In contrast, “spicy” deviled eggs crackle with fried sopressata, but they’re on the same frequency as many first-time Zoomers: mute. The promised heat is elusive.
Like a lot of their peers, Schlow and Johnson are big on testing what they’re selling in boxes. Not every dish passes muster. The saucy, super-crunchy chicken wings Johnson created early on were good at the source but went limp in transit. Order the appetizer now and you find wings improved by a hit of chilies and brown sugar and double roasting. Neat touch: lightly pickled celery, for extra tang, along with a crumble of blue cheese.
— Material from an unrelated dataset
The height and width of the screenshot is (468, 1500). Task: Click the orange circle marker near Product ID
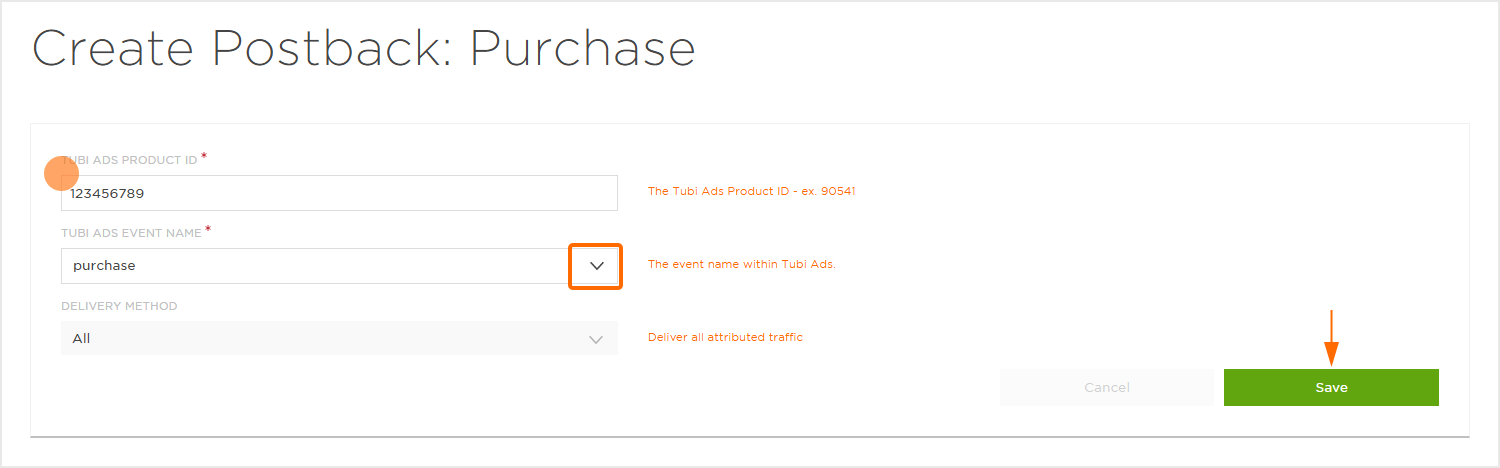tap(62, 174)
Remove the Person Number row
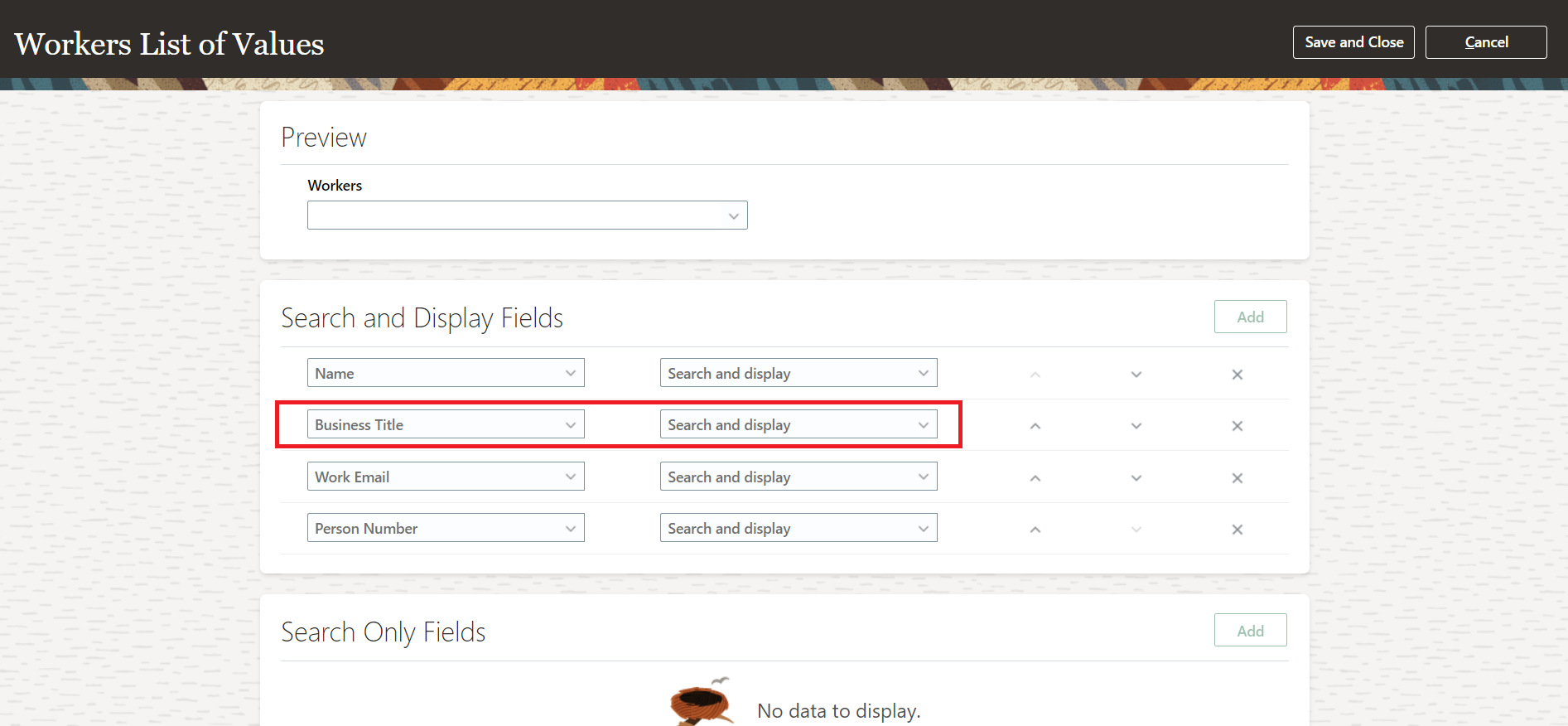The height and width of the screenshot is (726, 1568). [1237, 530]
Buffalo, you’ve been warned.
Schlow says Johnson’s “passion and compassion” were deciding factors in selecting him over other chefs who auditioned for the job. So was his “clean” cooking, says Schlow. “There was nothing superfluous on the plate.”
Johnson says, “It’s a challenge to do things simpler,” rather than hide behind a lot of bells and whistles.
The proof is in the eating. At Glover Park Grill, pasta means housemade cavatelli and sweet lump crab in a barge, er, bowl strewn with toasted breadcrumbs, lemon zest and parsley. The richness of the dish is tempered by some kick, from crushed red pepper. Braised short ribs come with escorts of parsnip puree and grilled carrots, their earthiness heightened with a drizzle of coffee oil.
See a pattern? While the food is familiar, it tends to come with a little something or other to make it stand out. Steak, cooked the color you specify, is richer for its brush with bearnaise butter, and shrimp and grits, one of Johnson’s prize dishes, shines in part because the shrimp is merely kissed by the heat of its pan. Roasted red peppers and an orange shellfish emulsion lend color to the classic, which is staged in a blue bowl for even more flourish. Are we tired of Brussels sprouts yet? I’m charmed to see them as they’re served here — sliced, fried, tossed with sherry vinegar — alongside an inches-thick pork chop near a swab of sweet potato puree.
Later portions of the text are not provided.